One of the challenges when writing a state channel game is simulating random events, such as a dice roll. This post presents a (new?) idea for tackling this problem. Before introducing this idea we will look at two existing approaches: commit-reveal, and hash-onions

### Commit-reveal

One way of doing generating randomness is to add a commit-reveal process, taking two rounds of states:

- In the first round, every player
`i`

commits to a number`rnd_i`

, by concatenating`hash(rnd_i, salt_i)`

to the state. - In the second round, the players reveal
`rnd_i`

and`salt_i`

, and construct`rnd = sum_i(rnd_i)`

This has the property that if any one player generates their number `rnd_i`

randomly, then the result will also be random.
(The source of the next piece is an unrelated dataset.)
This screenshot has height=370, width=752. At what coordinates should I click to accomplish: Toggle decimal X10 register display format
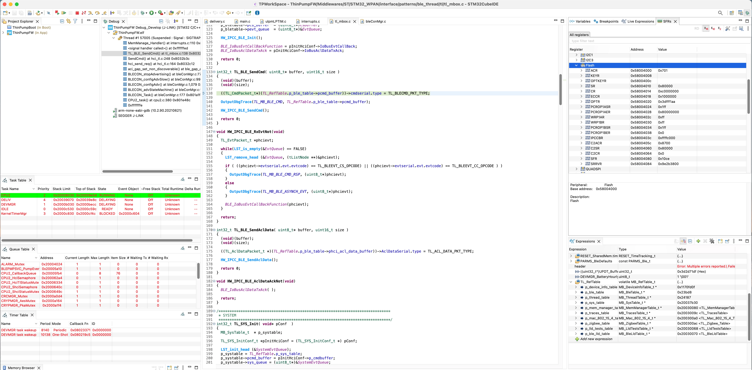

The downside of this approach is that it adds two rounds of state channel states for each game move where randomness is required.

### Hash-onions

The hash-onion approach requires a privileged player, e.g. player A, to provide the randomness for the channel. Before play starts, player A commits to a value `rnd_0`

. This value is constructed by applying a hash function `n`

times to a secret random `seed`

, known only to A.

The channel maintains a `rnd_source`

, which is initially set to `rnd_0`

. When randomness is required, player A ‘unpeels a layer of the onion’, revealing an `r`

such that `hash(r) = rnd_source`

, and then setting `rnd_source = r`

.

This is a bit more efficient that commit reveal: randomness can only be revealed on player A’s turn, but that only takes one round of states, instead of two. It has the downside that player A knows all of the random values in advance.

The hash-onion approach is used by FunFair for their state channel casino games.

### New idea: rolling commit-reveal

In rolling commit reveal, each player begins by generating a random number `rnd_i_0`

, and committing to this number by adding `cmt_i_0 = hash(rnd_i_0, salt_i_0)`

to the state. On each turn players reveal their previous random number and commit to their next:

- At round j, player i reveals
`rnd_i_j`

and`salt_i_j`

such that`cmt_i_j = hash(rnd_i_j, salt_i_j)`

. - This entropy is added to a randomness accumulator
`rnd`

, e.g. by adding, or by bitwise or etc. -
`rnd`

is used for any randomness required on i’s turn - Player i then generates
`rnd_i_(j+1)`

and adds the commitment to the state

This has the property that if any player is honest, and generates a random number, then each player will have a random number on their next turn. It has the advantage that no extra rounds of states are required to generate randomness.

There is some collusion possible, but it might still be an acceptable trade-off. For example, in a channel with 1 honest player, and (n-1) colluding dishonest players, at the point straight after the honest player’s turn the dishonest players can accurately predict the values of `rnd`

up until the honest player’s next turn. It’s possible that this could allow them to collude so that one of their members win the game before the honest player’s next turn, for example. It might be that this is ok in real-world games though, which tend not to work well in the case where all the players collude against another anyhow.